Extract -
________________________________________

Research Article: A novel understanding of postoperative complications: In vitro study of the impact of propofol on epigenetic modifications in cholinergic genes

Date Published: May 29, 2019

Publisher: Public Library of Science

Author(s): Caroline Holtkamp, Björn Koos, Matthias Unterberg, Tim Rahmel, Lars Bergmann, Zainab Bazzi, Maha Bazzi, Hassan Bukhari, Michael Adamzik, Katharina Rump, Israel Silman.


Propofol is a widely used anaesthetic drug with advantageous operating conditions and recovery profile. However, propofol could have long term effects on neuronal cells and is associated with post-operative delirium (POD). In this context, one of the contributing factors to the pathogenesis of POD is a reduction of cholinesterase activity. Accordingly, we investigated the effects of propofol on the methylation, expression and activity of cholinergic genes and proteins in an in-vitro model.

We found that propofol indeed reduced the activity of AChE / BChE in our in-vitro model, without affecting the protein levels. Furthermore, we could show that propofol reduced the methylation of a repressor region of the CHRNA7 gene without changing the secretion of pro–or anti-inflammatory cytokines. Lastly, propofol changed the expression patterns of genes responsible for maintaining the epigenetic status of the cell and accordingly reduced the tri-methylation of H3 K27.

In conclusion we found a possible functional link between propofol treatment and POD, due to a reduced cholinergic activity. In addition to this, propofol changed the expression of different maintenance genes of the epigenome that also affected histone methylation. Thus, propofol treatment may also induce strong, long lasting changes in the brain by potentially altering the epigenetic landscape.

________________________________________

Data segment -
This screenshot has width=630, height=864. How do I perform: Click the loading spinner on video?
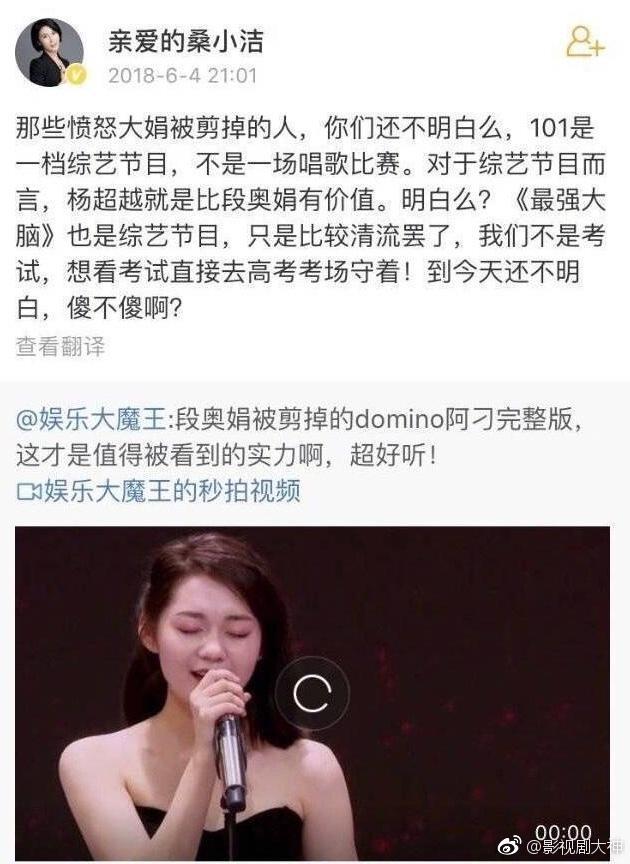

________________________________________

Activity 1 -
According to the propofol abstract, why did the researchers study propofol's effects on cholinergic genes and proteins?
Activity 2 -
Do these statements agree with the propofol abstract? Answer yes or no for each, and quote the words that decide it.
(a) Propofol lowered the protein levels of AChE / BChE.
(b) Propofol did not change the secretion of pro- or anti-inflammatory cytokines.
(c) Propofol increased the tri-methylation of H3 K27.
Activity 3 -
Rewrite as a list the paragraph of the propofol abstract that begins "We found that propofol indeed reduced", keeping its main facts.

Written response 1 -
Propofol is associated with post-operative delirium (POD), and a reduction of cholinesterase activity is one of the factors contributing to POD. The researchers therefore examined how propofol affects the methylation, expression and activity of cholinergic genes and proteins in an in-vitro model.

Written response 2 -
(a) No: "without affecting the protein levels"
(b) Yes: "without changing the secretion of pro–or anti-inflammatory cytokines"
(c) No: "accordingly reduced the tri-methylation of H3 K27"

Written response 3 -
- Propofol reduced the activity of AChE / BChE in the in-vitro model, but the protein levels stayed the same.
- Propofol reduced the methylation of a repressor region of the CHRNA7 gene.
- Propofol did not change the secretion of pro- or anti-inflammatory cytokines.
- Propofol changed the expression patterns of genes that maintain the cell's epigenetic status.
- Propofol reduced the tri-methylation of H3 K27.